We do due diligence with our companies here. We don’t just partner with any business. The idea of interning is a new concept to many, and some don’t even know what an internship is. So we go to them, we talk to their HR people and the CEO’s, and we tell them what an internship is and what it can look like. We stress the importance that it has to be a meaningful internship by engaging the students that we would be placing with them.

Since internships aren’t really part of the Thai culture, how do you show them that an intern can be valuable?

Thai companies often see an intern as just another part of the Thai staff, which might mean they would only do menial tasks. We are trying to educate them and help them view a foreign person coming in as an outside consultant. We show them that the interns are there to help, innovate, and achieve new things. It’s all about engaging with the students and the companies and trying to find the right match and culture on both sides.

What is your favorite part of your job?

For me, it is about giving people these opportunities, as cheesy as that might sound. I get fulfillment out of helping others and inspiring others. It’s so wonderful to see the students we’ve placed go on to full-time positions or even start their own businesses.

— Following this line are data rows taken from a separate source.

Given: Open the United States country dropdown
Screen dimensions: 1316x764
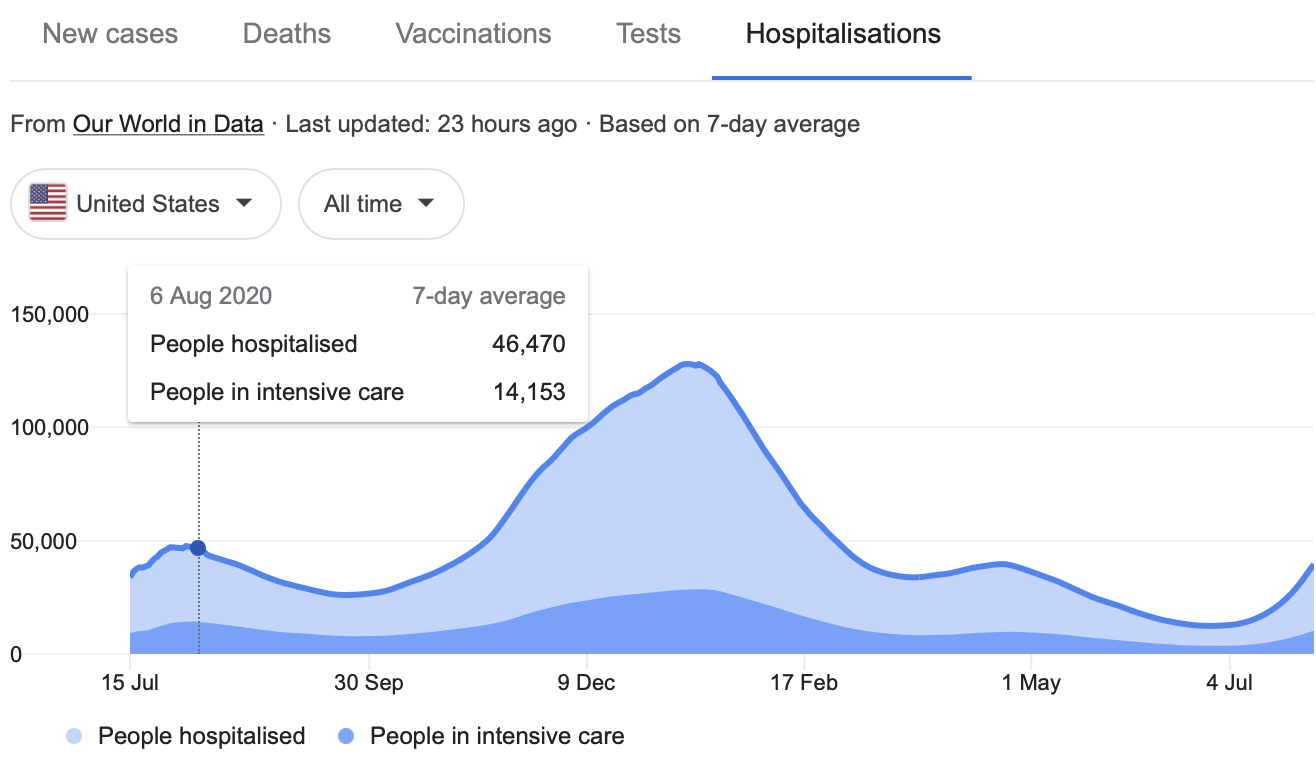Looking at the screenshot, I should click(x=146, y=204).
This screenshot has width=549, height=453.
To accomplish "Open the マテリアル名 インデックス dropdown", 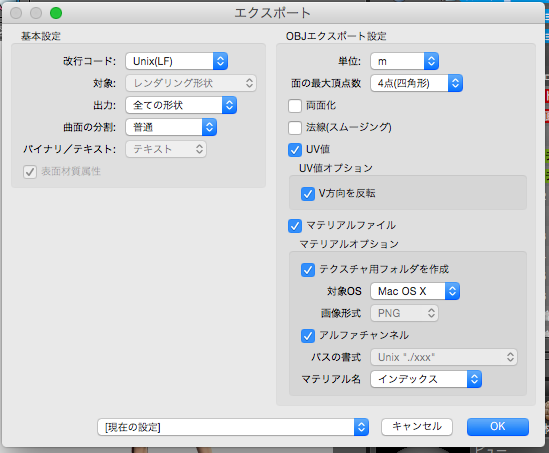I will 426,379.
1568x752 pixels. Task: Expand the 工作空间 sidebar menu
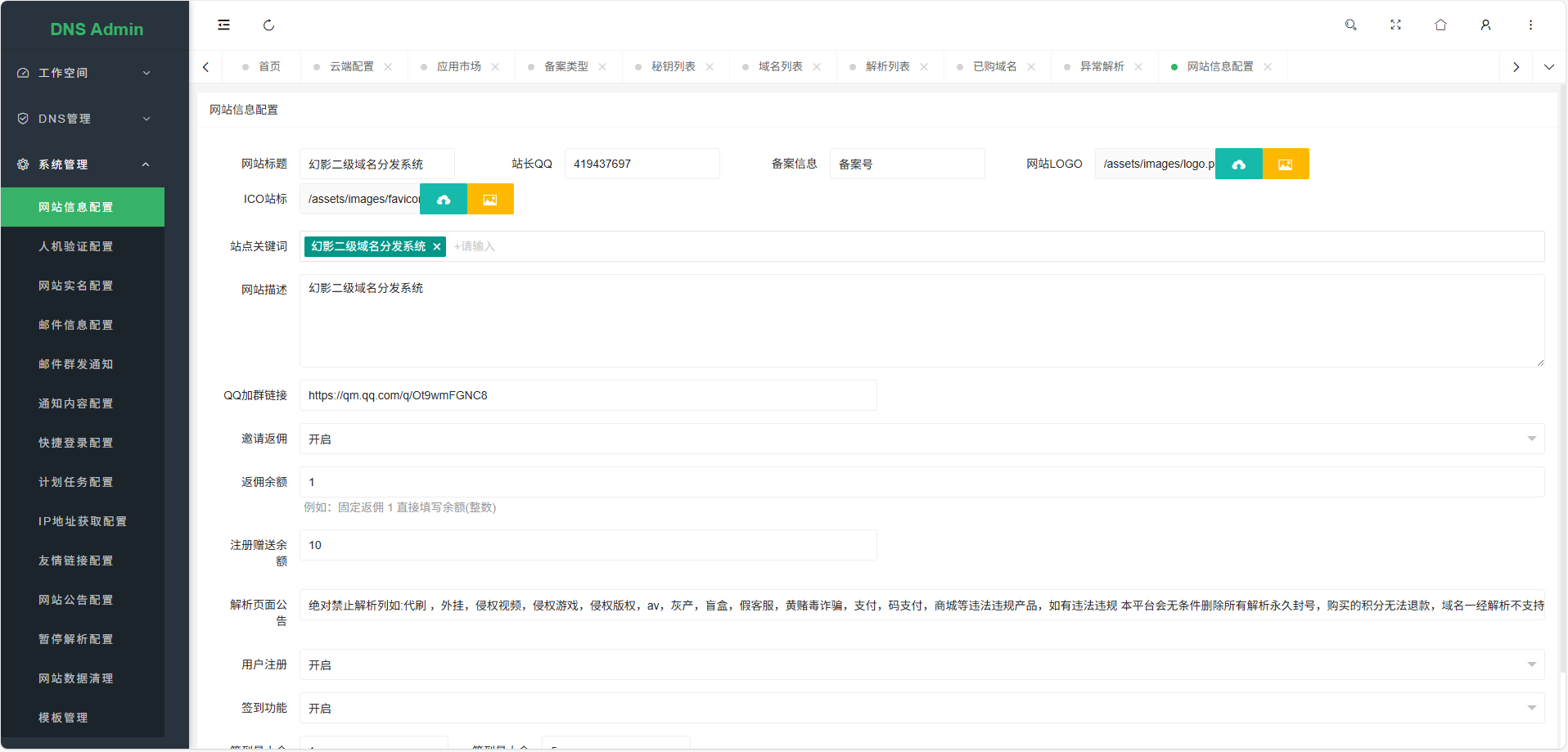pos(83,73)
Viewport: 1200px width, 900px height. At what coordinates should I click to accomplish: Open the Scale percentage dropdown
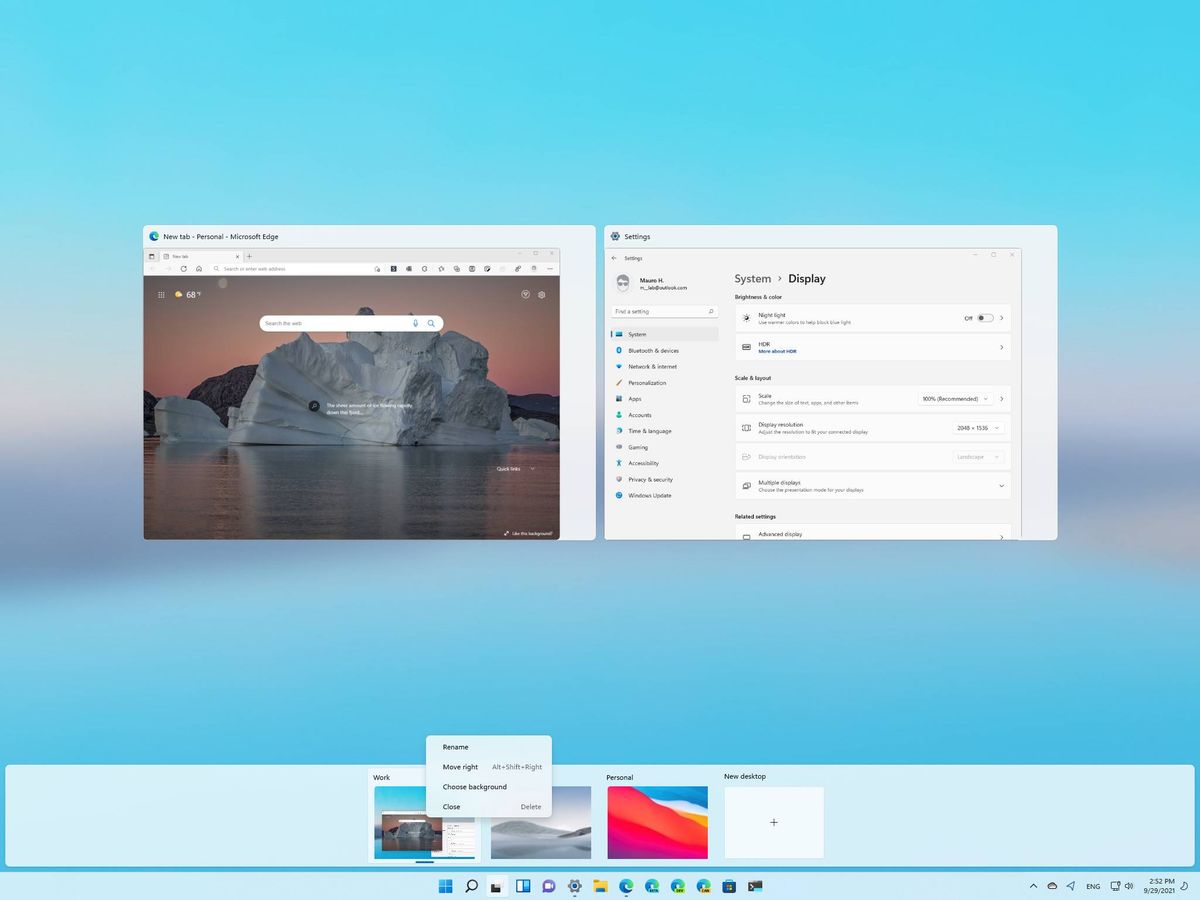coord(955,399)
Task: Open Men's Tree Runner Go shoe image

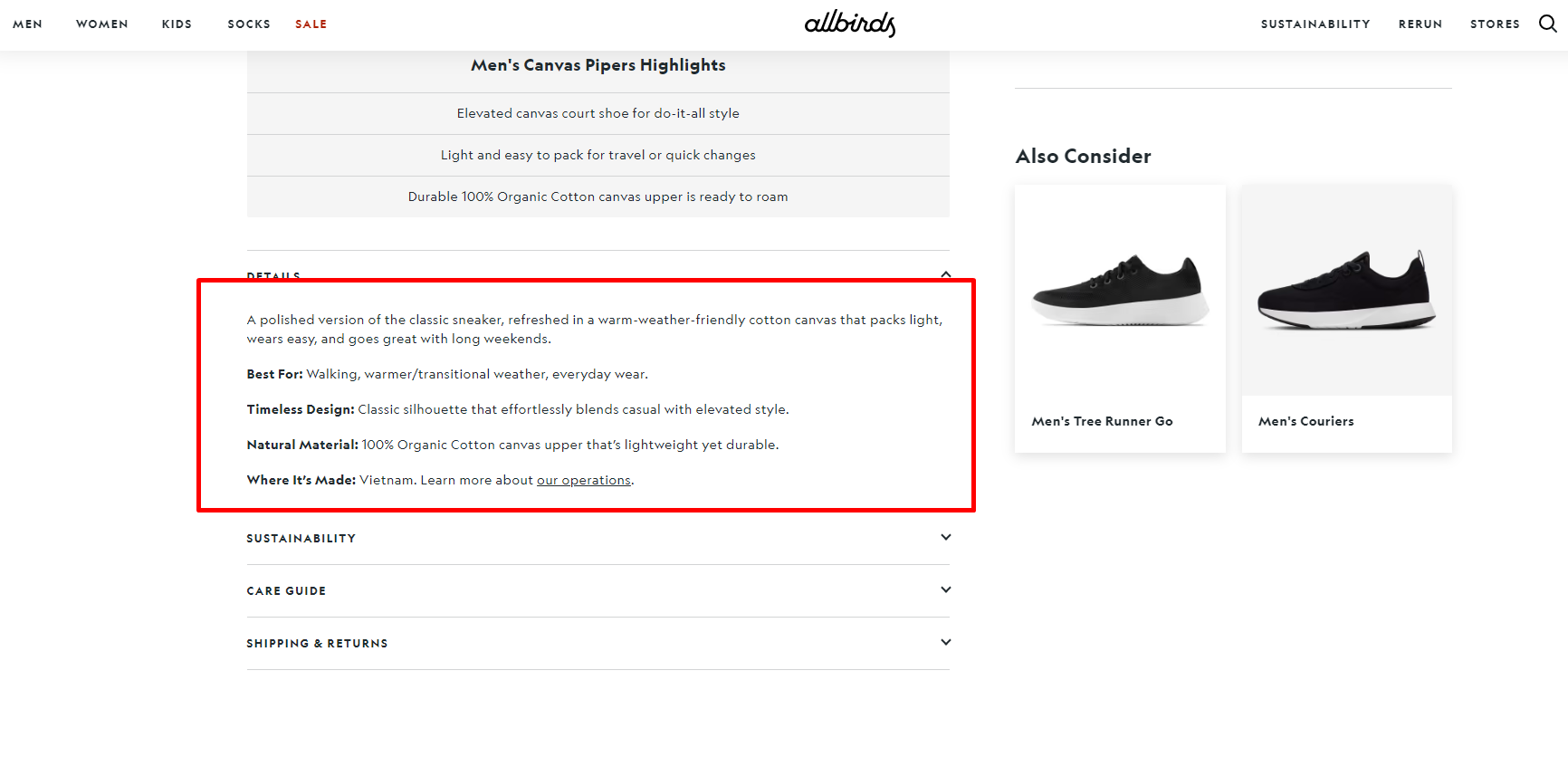Action: [x=1120, y=290]
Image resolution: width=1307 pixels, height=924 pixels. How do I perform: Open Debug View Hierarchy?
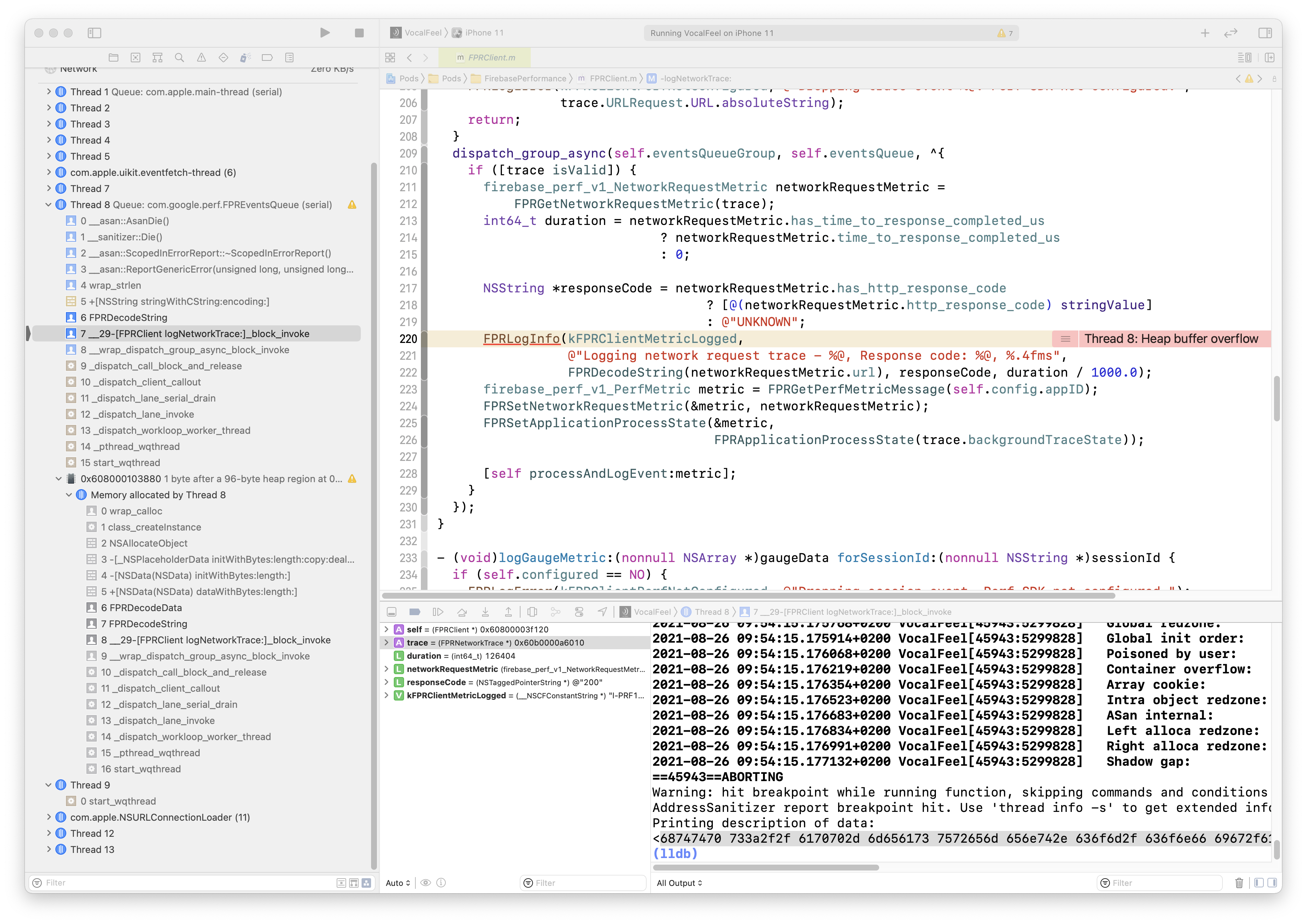point(532,611)
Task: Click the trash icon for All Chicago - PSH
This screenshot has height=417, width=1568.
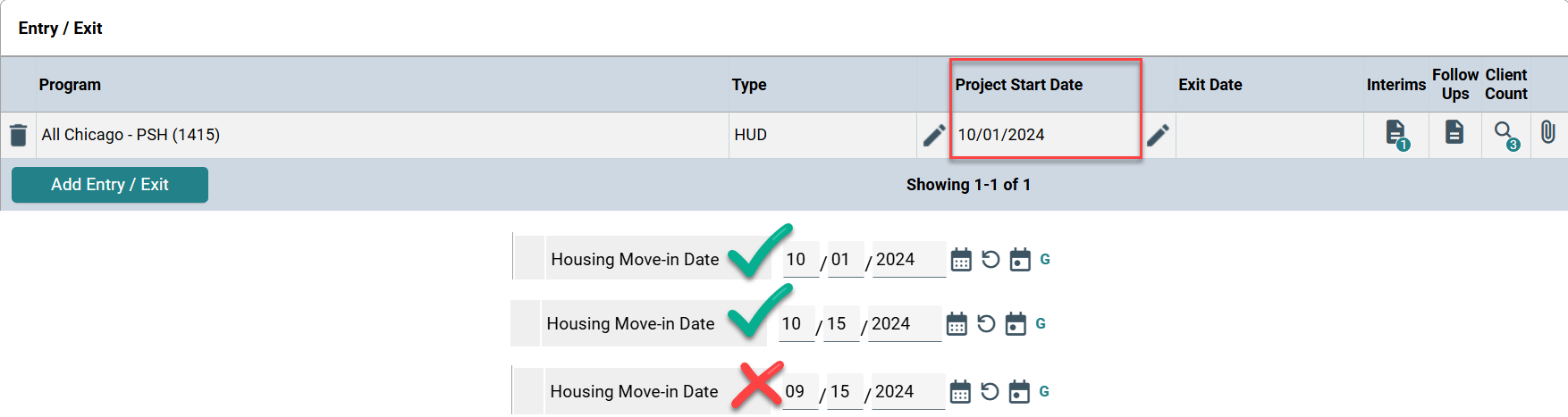Action: pyautogui.click(x=18, y=135)
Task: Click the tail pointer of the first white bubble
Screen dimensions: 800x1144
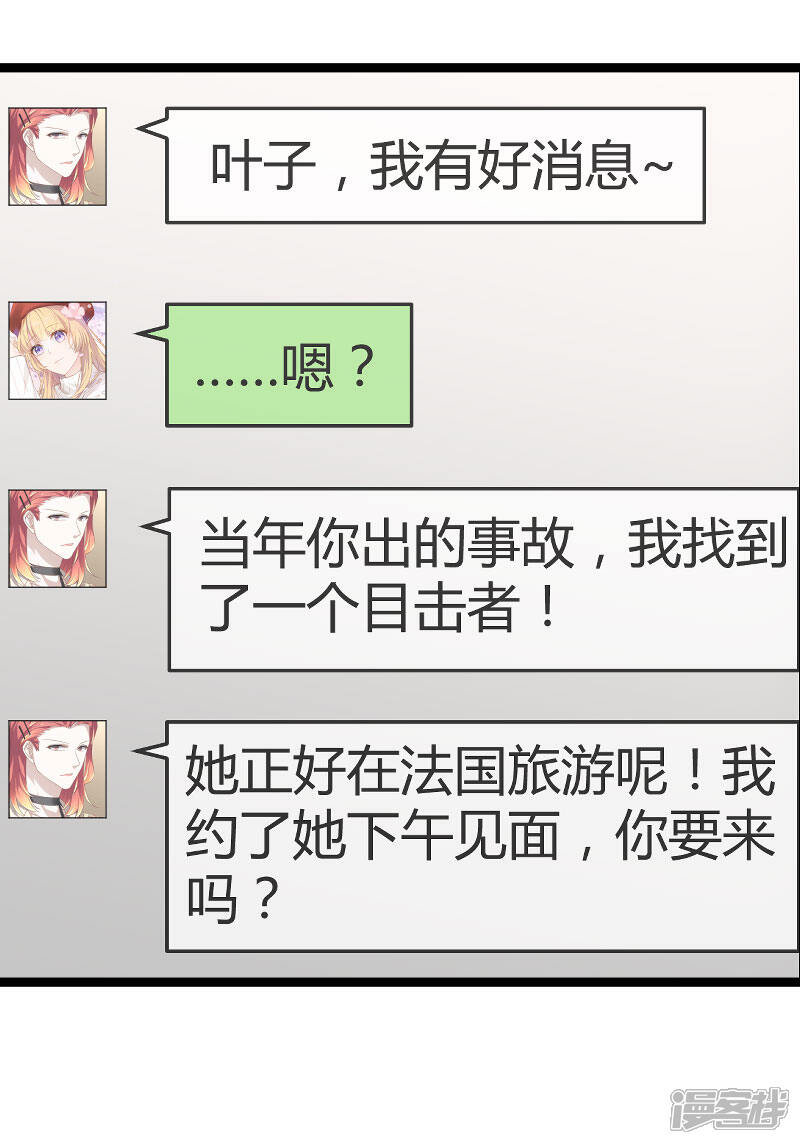Action: (152, 129)
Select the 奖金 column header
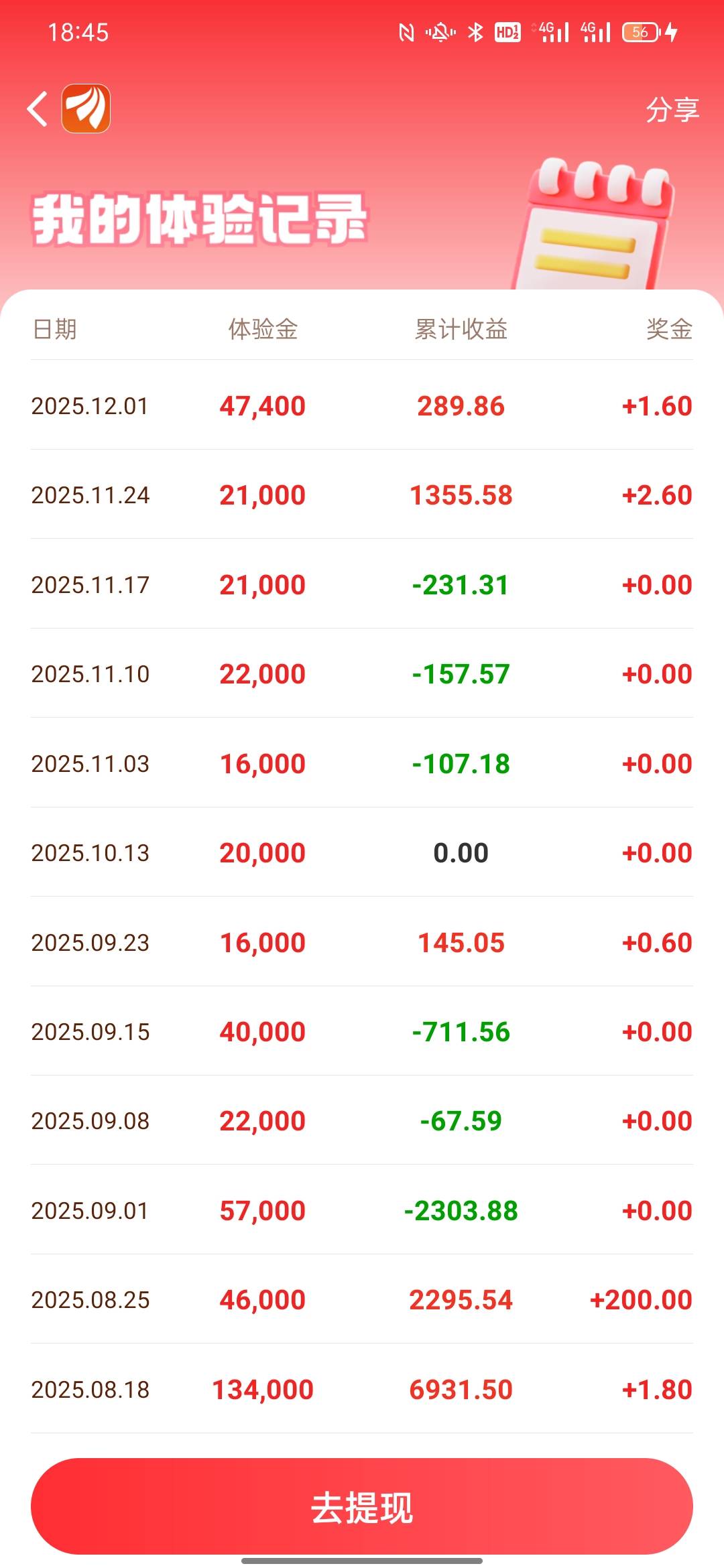The height and width of the screenshot is (1568, 724). click(668, 329)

Closing panel discussion, 2015 AIESEC Thailand Youth 2 Business Forum

Simon was invited to be part of the closing panel discussion at the 2015 AIESEC Thailand Youth 2 Business Forum. Left:  Sorawit Paiboonrattanakorn (Teacher, Teach for Thailand), Chatchanart Charanwattanakit (President & Co-Founder Chulalongkorn University Leadership Club), Amarit Charoenphan (Co-Founder & Co-CEO, Hubba Thailand) and Simon Osborne

Thailand is not particularly popular for international internships; the vast majority (especially among American students) take place in Western Europe, why should someone intern in Thailand?

Thailand is a central hub, especially with ASEAN on the way. Plus, it’s still an emerging market in a way. Internships are a fairly new concept, but you are right in the center of Southeast Asia, so within a few hours you could easily have a weekend in Malaysia, Singapore, or Hong Kong.

Can you give a brief history and explanation of what ASEAN is for someone who has never heard of it? There seem to be mixed feelings about it throughout Thailand, but no matter what side people are on, there is no doubt the “alliance” will greatly affect Southeast Asia.

ASEAN stands for the Association of Southeast Asian Nations. It is an economic community that includes: Thailand, Brunei, Indonesia, Singapore, Myanmar, Vietnam, the Philippines, Laos, Cambodia, and Malaysia. It’s kind of like the European Union, so there will be free trade amongst the countries and you will be able to travel around more freely, so that will be nice for interns.

What is the most important piece of advice that an intern should know in order to be successful in the Thai workplace?

It’s to be very engaging and very persevering. When someone says to you, and this is something that is just part of the Thai culture, “yes” or “no”, it doesn’t necessarily mean yes or no. So, I would say it is very important to challenge the norm and ask a lot of questions. At the end of the day, you are there to stand out and learn, and that is how you are going to achieve that.









Simon Osborne, keynote speaker, AIESEC Thailand Youth 2 Business Forum 2015

Simon giving his keynote speech “Inspiring Action” at AIESEC Thailand Youth 2 Business Forum 2015

Since Thai culture does tend to be extremely agreeable and consenting, will a Thai supervisor appreciate or even allow that kind of initiative?

Absolutely, they are there to help the company, and with our help they realize that the student or intern is there to help too. Everyone is working toward the same corporate mission, it can sometimes be difficult or it may be against something that a supervisor is saying, but at the end of the day, you have to take risks and they will appreciate it.